→ **Task item**: In the records below, tally the lines that contain the word "Like" and give only that number.
'''
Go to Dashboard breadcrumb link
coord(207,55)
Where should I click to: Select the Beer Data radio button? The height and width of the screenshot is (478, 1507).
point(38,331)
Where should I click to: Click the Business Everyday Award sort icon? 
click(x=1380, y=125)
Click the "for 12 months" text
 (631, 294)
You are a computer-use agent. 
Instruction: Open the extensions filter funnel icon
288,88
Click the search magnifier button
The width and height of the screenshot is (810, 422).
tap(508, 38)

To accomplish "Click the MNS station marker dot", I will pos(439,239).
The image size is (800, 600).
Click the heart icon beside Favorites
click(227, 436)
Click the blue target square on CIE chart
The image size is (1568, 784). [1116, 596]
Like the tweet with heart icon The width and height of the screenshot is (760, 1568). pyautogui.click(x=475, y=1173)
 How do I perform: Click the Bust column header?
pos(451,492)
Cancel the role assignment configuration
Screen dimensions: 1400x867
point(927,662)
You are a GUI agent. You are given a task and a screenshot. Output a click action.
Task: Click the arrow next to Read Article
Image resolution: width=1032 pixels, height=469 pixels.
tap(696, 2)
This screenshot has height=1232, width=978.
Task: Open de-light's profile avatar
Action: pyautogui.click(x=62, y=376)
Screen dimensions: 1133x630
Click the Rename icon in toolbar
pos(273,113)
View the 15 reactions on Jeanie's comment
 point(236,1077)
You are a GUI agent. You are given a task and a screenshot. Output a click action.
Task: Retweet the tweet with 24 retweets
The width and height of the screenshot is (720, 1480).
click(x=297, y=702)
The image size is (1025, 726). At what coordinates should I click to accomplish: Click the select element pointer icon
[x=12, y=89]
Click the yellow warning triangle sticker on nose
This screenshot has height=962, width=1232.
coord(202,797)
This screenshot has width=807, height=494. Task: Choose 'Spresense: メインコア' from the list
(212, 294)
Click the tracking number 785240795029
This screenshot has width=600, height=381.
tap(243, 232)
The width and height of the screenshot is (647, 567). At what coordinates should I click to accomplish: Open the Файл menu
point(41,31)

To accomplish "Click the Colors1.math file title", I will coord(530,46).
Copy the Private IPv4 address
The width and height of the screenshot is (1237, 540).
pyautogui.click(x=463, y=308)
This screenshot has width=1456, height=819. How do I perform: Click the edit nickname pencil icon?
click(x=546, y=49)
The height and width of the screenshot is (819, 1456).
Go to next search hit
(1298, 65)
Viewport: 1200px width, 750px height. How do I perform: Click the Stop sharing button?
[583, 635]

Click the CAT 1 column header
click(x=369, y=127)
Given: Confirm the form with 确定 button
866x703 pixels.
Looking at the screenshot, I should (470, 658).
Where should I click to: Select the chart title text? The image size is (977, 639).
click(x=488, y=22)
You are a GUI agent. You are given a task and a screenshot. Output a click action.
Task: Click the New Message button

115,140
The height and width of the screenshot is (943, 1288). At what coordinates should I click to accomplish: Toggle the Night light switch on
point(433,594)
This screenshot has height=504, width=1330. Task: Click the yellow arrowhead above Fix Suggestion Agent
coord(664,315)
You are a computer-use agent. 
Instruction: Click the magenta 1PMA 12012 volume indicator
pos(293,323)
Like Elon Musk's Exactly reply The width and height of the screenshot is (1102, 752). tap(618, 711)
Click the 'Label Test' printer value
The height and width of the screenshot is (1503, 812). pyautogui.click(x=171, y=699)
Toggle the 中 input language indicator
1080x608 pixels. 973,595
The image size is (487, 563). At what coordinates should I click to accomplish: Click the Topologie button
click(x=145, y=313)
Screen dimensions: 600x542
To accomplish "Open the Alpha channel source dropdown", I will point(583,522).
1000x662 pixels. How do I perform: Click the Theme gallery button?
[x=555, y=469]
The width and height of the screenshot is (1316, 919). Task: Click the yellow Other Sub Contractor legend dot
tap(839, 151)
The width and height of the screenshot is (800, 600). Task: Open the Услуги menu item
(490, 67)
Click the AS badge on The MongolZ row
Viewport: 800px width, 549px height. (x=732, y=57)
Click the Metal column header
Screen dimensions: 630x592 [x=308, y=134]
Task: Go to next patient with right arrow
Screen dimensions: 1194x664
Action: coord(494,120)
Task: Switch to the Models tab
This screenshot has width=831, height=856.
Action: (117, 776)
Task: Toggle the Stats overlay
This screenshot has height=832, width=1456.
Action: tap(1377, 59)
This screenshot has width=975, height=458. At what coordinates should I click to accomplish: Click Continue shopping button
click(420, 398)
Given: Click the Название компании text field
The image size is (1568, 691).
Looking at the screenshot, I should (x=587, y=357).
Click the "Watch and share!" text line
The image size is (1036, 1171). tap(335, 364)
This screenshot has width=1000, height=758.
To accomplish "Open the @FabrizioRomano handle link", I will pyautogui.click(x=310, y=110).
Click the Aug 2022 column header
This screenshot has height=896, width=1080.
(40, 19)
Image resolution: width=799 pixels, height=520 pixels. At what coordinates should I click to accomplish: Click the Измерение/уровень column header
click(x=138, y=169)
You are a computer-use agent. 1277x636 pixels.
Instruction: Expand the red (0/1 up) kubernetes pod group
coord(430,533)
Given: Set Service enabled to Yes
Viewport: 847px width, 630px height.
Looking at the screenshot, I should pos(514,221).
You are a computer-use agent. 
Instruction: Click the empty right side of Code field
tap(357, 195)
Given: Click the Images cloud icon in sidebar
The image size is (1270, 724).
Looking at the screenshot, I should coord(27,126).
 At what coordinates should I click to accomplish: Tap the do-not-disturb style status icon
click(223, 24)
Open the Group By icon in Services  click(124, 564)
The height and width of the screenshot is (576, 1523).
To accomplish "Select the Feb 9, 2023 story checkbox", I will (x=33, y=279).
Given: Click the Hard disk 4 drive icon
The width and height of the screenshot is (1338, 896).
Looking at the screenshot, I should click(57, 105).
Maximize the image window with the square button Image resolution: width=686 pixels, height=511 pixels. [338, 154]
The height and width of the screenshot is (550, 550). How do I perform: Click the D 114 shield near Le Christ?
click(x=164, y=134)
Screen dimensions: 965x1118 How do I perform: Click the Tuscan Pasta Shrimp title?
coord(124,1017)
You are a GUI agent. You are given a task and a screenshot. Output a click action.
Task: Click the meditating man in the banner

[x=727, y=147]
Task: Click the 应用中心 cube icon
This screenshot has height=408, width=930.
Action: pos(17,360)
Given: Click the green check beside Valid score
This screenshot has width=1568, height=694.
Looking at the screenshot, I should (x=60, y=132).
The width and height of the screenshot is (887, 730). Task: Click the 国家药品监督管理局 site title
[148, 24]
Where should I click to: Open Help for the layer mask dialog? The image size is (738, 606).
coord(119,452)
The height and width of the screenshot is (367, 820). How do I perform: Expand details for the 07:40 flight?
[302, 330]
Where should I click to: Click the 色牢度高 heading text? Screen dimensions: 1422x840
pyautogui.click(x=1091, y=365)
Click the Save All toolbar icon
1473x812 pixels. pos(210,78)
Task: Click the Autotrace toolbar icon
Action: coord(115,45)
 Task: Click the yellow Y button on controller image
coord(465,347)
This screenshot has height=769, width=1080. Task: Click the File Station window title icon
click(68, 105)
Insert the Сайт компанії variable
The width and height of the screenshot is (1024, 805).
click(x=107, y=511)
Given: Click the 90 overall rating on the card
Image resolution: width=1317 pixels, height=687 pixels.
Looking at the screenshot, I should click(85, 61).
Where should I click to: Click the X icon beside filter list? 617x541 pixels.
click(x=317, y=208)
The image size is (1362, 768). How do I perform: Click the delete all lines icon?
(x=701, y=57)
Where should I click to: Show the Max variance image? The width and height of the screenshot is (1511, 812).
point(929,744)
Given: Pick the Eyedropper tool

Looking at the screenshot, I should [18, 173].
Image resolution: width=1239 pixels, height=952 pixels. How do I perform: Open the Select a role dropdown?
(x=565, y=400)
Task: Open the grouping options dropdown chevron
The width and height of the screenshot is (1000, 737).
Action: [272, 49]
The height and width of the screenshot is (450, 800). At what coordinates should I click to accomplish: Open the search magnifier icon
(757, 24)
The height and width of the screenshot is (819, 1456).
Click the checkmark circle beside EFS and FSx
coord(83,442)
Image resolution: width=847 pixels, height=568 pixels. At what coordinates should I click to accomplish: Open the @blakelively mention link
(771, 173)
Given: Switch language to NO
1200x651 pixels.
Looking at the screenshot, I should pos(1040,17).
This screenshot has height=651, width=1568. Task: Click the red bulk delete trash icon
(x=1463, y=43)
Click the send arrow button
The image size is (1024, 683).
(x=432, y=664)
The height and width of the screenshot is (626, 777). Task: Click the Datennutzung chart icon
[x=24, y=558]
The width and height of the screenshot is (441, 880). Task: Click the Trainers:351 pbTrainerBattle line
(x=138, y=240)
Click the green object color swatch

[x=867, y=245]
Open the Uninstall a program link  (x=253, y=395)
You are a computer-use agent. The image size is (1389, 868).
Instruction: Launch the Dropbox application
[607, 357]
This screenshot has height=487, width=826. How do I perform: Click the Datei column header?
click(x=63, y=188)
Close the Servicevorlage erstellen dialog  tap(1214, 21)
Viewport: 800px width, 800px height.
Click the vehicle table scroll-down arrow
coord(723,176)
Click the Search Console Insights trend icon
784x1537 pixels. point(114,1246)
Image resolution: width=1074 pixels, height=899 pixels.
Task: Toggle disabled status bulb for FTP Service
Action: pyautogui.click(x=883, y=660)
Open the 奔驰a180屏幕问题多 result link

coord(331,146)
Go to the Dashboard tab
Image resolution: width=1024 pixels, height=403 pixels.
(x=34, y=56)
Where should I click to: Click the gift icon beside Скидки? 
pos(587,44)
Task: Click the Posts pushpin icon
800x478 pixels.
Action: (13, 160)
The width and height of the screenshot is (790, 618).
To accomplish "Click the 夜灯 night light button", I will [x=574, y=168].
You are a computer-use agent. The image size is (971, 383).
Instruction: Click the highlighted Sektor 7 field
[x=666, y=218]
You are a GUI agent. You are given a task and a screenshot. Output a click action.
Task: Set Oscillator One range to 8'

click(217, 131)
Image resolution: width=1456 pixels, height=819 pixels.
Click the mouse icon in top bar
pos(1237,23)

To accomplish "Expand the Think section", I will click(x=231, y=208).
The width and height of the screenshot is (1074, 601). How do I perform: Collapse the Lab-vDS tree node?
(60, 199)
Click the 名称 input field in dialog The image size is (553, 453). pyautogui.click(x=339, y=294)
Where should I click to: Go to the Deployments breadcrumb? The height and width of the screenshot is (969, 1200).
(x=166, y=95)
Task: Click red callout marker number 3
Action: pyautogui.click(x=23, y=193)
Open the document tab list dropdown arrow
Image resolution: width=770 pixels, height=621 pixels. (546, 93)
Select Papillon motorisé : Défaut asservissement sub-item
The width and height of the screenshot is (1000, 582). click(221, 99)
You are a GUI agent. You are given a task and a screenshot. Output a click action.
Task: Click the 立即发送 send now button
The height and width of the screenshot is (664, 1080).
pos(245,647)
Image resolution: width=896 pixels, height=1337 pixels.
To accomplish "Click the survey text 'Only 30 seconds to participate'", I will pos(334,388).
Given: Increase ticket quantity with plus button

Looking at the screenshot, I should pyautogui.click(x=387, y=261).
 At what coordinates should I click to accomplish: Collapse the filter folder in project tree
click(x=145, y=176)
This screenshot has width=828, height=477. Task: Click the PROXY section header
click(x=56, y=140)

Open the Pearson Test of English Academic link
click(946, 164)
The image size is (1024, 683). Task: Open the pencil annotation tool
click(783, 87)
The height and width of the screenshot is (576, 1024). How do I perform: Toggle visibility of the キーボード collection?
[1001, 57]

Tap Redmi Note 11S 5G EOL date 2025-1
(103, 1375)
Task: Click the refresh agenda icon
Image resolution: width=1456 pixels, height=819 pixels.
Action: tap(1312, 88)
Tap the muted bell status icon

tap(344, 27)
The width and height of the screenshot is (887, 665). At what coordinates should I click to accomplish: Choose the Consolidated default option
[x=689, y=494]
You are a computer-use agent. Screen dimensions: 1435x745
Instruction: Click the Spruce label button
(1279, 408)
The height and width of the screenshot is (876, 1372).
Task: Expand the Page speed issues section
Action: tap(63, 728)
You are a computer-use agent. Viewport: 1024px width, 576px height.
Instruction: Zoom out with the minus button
'''
→ **Answer space**: 2